Adding to this diversity of ethical concerns is the highly subjective nature of ethical consumption. Cherrier (2005) found ethical consumers to be searching for meaning in life. She argued that those disillusioned with mainstream culture found a sense of control by having more autonomy over their consumption choice, as well as a sense of self. As such, Cherrier (2005) found ethical consumption to be a highly contextual expression of the “inner authentic self” (p. 134).

These varying motivations yield different types of ethical purchasing behaviour, and understanding these behaviours will help shed further light on the underpinnings of an ethical consumer.
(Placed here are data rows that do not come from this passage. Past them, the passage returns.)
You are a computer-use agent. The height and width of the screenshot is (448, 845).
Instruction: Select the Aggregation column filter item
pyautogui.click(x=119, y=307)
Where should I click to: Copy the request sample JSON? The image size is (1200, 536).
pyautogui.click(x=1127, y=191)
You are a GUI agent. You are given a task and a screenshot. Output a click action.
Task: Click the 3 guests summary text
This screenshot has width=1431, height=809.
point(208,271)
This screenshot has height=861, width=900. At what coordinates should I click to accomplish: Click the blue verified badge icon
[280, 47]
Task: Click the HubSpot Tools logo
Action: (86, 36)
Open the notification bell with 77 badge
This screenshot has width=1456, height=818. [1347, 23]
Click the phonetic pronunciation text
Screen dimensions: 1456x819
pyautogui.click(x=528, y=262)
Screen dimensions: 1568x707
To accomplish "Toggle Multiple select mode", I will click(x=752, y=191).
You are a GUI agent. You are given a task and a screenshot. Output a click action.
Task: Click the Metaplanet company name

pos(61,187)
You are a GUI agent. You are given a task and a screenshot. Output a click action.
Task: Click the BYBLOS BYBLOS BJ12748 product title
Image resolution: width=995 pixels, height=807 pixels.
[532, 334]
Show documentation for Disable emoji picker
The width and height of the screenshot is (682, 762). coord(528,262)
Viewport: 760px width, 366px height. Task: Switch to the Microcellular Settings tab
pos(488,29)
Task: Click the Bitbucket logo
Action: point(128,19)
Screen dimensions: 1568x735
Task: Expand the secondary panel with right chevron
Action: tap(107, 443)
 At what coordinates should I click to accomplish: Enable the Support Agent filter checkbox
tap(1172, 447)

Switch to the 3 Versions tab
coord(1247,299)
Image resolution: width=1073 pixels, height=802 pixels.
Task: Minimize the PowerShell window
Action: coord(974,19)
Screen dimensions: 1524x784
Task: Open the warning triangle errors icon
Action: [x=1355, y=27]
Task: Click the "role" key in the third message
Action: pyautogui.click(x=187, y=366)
Types of Ethical Purchasing

Harrison et al. (2005) acknowledge that behaviours of ethical consumers are quite a “complex and wide-ranging group of phenomena” (p. 2), and attempted to break them down into different types depending on the consumer influence exerted on the product or seller, and how the consumer relates to them. Table 1 below shows their approach to the five main types of ethical purchasing:

  1. Moral Boycotts
  2. Positive Buying
  3. Fully Screened
  4. Relationship Purchasing
  5. Sustainable Consumption

To better understand these purchasing behaviors, we now briefly delve into philosophy to explore a few approaches in moral philosophy. 

Philosophy and Ethical Consumption

It is not living that matters, but living rightly. ~ Socrates

The two dominant propositions in ethics of moral philosophy are deontology, which concentrates on  concepts of obligation; and consequentialism, which centres on notions of good outcomes (Barnett, Cafaro, et al., 2005). Barnett, Cafaro, et al. (2005) argue that both these approaches are too demanding for everyday consumption, with consequentialism requiring an individual to possess the capacity to evaluate all possible alternative actions, and deontology requiring the consumer to strictly adhere to universal rules. Hence Barnett, Cafaro, et al. (2005) claim that such austere philosophical stances are impractical and too abstract for the reality of ethical consumption as “empirical evidence suggests that a sense of moral integrity is more fundamental to the well-being of ethical consumers than either a concern for consequences or rules (though both of these are evident)” (p. 24). They go on to propose virtue ethics as an alternative approach since it entails a dimension of subjective partiality when evaluating competing claims, which they assert is a necessary introspection unavoidable in ethical consumption. 


The common thread amongst these definitions, motivations and behaviours is that an ethical consumer, unlike a ‘traditional’ consumer is not purely motivated by self-interest or value-for-money, rather considers the impact of their purchasing decision in the context of the greater world around them, and may use it as a vote. The focus of this literature review will be specifically on this group of dedicated ethical consumers, as opposed to the wider range of consumers who may sometimes respond ethically to issues but don’t hold it as an everyday value.